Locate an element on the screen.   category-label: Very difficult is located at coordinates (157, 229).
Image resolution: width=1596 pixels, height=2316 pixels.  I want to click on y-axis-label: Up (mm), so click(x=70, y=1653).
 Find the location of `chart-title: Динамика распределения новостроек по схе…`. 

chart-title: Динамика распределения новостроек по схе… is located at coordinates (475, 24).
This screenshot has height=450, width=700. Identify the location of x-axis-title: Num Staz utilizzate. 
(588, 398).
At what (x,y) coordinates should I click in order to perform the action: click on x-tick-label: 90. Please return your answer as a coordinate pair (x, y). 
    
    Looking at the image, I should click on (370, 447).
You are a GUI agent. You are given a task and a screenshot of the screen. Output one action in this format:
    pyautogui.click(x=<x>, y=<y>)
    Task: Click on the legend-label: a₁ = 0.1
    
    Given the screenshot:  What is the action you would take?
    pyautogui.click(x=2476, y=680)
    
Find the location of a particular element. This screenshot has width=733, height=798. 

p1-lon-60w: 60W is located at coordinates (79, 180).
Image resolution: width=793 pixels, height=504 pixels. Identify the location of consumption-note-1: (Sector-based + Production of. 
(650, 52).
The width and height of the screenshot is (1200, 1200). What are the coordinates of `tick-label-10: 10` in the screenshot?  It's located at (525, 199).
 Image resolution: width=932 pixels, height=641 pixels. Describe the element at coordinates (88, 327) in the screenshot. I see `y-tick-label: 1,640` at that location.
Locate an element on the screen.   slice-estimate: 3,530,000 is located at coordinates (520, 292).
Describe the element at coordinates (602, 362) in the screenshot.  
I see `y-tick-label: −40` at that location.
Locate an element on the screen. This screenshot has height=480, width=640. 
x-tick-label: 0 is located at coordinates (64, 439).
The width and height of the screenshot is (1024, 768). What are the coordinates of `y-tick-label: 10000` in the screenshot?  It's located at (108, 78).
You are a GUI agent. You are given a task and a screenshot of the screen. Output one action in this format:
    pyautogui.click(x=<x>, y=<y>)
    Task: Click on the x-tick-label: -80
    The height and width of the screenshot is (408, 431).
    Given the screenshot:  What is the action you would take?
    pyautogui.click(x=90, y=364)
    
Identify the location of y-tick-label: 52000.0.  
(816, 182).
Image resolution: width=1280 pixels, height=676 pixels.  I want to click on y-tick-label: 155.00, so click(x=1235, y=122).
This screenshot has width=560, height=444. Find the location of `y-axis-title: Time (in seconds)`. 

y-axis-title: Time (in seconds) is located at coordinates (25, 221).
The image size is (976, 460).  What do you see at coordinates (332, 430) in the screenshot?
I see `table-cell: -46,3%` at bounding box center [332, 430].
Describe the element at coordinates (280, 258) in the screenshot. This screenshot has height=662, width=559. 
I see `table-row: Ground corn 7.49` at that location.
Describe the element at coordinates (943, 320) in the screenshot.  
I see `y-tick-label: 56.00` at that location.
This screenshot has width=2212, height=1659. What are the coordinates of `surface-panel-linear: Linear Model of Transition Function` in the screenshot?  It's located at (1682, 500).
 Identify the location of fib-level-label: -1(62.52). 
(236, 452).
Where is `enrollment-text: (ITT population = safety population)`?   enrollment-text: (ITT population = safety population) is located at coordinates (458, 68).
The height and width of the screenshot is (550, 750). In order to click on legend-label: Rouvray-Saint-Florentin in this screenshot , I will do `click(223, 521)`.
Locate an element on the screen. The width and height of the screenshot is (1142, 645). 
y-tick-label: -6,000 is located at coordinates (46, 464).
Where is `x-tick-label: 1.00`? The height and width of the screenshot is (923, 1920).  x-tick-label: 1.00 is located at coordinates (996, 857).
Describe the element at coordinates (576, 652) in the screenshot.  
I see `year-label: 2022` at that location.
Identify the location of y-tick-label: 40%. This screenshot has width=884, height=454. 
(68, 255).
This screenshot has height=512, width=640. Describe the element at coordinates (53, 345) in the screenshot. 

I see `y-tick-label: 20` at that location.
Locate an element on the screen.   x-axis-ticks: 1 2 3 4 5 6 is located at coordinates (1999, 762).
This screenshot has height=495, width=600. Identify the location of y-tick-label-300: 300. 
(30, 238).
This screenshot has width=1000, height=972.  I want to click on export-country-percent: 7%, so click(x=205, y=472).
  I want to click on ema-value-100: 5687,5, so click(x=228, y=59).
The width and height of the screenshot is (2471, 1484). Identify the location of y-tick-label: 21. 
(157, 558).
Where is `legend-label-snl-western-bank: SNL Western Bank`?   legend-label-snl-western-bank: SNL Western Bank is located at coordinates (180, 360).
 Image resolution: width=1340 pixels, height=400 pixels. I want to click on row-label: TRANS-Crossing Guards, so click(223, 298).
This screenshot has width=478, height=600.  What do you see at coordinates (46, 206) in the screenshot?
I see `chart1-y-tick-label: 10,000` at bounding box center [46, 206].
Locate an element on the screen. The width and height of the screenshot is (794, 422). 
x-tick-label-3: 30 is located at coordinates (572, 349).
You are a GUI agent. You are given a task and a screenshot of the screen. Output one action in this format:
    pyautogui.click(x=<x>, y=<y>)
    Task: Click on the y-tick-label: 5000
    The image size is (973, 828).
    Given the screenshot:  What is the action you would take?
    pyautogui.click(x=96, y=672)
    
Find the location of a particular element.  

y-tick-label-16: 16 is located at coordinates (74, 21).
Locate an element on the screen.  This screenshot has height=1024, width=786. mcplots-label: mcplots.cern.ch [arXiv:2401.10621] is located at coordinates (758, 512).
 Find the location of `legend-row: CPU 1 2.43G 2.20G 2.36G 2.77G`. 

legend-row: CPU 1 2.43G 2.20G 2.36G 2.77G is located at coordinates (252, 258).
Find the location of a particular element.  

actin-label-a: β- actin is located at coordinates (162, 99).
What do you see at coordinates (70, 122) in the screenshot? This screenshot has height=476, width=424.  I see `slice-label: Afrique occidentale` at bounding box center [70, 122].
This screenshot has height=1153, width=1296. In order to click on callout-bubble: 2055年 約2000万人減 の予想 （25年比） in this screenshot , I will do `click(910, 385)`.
========================
# [What the exercise asks]
Copy the records word for word from the first line through the line that contains "Image resolution: width=1596", including both.

# [Problem solution]
Locate an element on the screen.   category-label: Very difficult is located at coordinates (157, 229).
Image resolution: width=1596 pixels, height=2316 pixels.  I want to click on y-axis-label: Up (mm), so click(x=70, y=1653).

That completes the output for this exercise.